Retinopathy that occurs as a result of diabetes is called diabetic retinopathy. There are two main forms of diabetes: insulin dependent diabetes mellitus (IDDM) and non-insulin dependent diabetes mellitus (NIDDM). Both forms of the disease result in elevated blood glucose levels. The increased levels of glucose damage blood vessels, and diabetic retinopathy damages the tiny blood vessels of the retina.
Nonproliferative retinopathy is an earlier stage of the disease during which the blood vessels of the retina bleed and leak other fluids. People in this stage of the disease may not notice any vision loss. During the more advanced stage of the disease, called proliferative retinopathy, more bleeding and leakage of fluids occurs, as well as the growth of new, abnormal, capillaries. These new capillaries are weak and also tend to bleed, bulge, or become blocked.

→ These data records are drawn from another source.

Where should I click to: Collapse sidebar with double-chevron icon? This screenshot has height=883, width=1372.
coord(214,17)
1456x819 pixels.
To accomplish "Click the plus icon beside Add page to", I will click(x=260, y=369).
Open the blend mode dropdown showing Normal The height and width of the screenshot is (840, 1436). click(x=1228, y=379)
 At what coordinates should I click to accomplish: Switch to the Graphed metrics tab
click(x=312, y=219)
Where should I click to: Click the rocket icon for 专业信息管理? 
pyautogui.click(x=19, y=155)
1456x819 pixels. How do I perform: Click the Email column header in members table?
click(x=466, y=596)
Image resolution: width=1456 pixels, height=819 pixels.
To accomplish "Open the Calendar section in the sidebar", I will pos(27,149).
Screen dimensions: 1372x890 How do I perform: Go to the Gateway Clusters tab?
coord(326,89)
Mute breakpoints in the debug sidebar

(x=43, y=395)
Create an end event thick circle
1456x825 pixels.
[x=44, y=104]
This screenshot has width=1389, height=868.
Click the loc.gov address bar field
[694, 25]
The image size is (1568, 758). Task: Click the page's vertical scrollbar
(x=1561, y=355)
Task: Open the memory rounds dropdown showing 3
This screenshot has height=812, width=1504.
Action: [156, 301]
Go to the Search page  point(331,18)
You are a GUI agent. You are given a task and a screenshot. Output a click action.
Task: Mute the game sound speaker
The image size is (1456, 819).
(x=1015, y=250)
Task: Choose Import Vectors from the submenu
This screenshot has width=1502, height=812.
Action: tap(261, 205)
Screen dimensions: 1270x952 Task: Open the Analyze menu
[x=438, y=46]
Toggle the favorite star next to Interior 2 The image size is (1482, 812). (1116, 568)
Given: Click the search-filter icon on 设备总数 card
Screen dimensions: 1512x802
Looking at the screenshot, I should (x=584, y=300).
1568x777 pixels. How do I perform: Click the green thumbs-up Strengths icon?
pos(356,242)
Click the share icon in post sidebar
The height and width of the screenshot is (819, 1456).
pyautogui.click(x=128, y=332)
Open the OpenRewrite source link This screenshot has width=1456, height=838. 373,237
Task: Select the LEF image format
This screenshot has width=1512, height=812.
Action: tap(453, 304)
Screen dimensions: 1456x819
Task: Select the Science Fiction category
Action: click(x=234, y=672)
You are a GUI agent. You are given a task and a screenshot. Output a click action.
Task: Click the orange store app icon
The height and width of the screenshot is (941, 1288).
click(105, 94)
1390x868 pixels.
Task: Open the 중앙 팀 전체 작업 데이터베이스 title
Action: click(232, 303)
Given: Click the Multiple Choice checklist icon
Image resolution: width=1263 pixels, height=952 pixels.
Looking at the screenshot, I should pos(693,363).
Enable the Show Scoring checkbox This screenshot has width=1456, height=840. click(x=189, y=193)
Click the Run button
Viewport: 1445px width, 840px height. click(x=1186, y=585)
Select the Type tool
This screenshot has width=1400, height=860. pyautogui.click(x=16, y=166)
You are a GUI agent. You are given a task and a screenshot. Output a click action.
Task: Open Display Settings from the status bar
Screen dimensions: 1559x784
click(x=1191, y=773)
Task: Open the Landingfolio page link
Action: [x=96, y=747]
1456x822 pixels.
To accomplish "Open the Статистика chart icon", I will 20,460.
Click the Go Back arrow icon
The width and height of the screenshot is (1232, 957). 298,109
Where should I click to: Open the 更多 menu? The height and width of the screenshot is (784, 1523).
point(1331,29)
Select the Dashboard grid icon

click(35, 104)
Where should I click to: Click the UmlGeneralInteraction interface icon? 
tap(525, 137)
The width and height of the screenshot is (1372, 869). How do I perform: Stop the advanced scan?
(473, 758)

It is during this stage that sudden and severe vision loss may occur.
It is very important to undergo a complete eye exam very soon after being diagnosed with diabetes, particularly NIDDM. Tight control of blood sugar levels is very effective at slowing the progression of diabetic retinopathy, especially during its early stages. Laser photocoagulation may be used to seal off and destroy the abnormal blood vessels that grow during the proliferative stage of the disease. This does not restore vision loss but can prevent vision from becoming worse.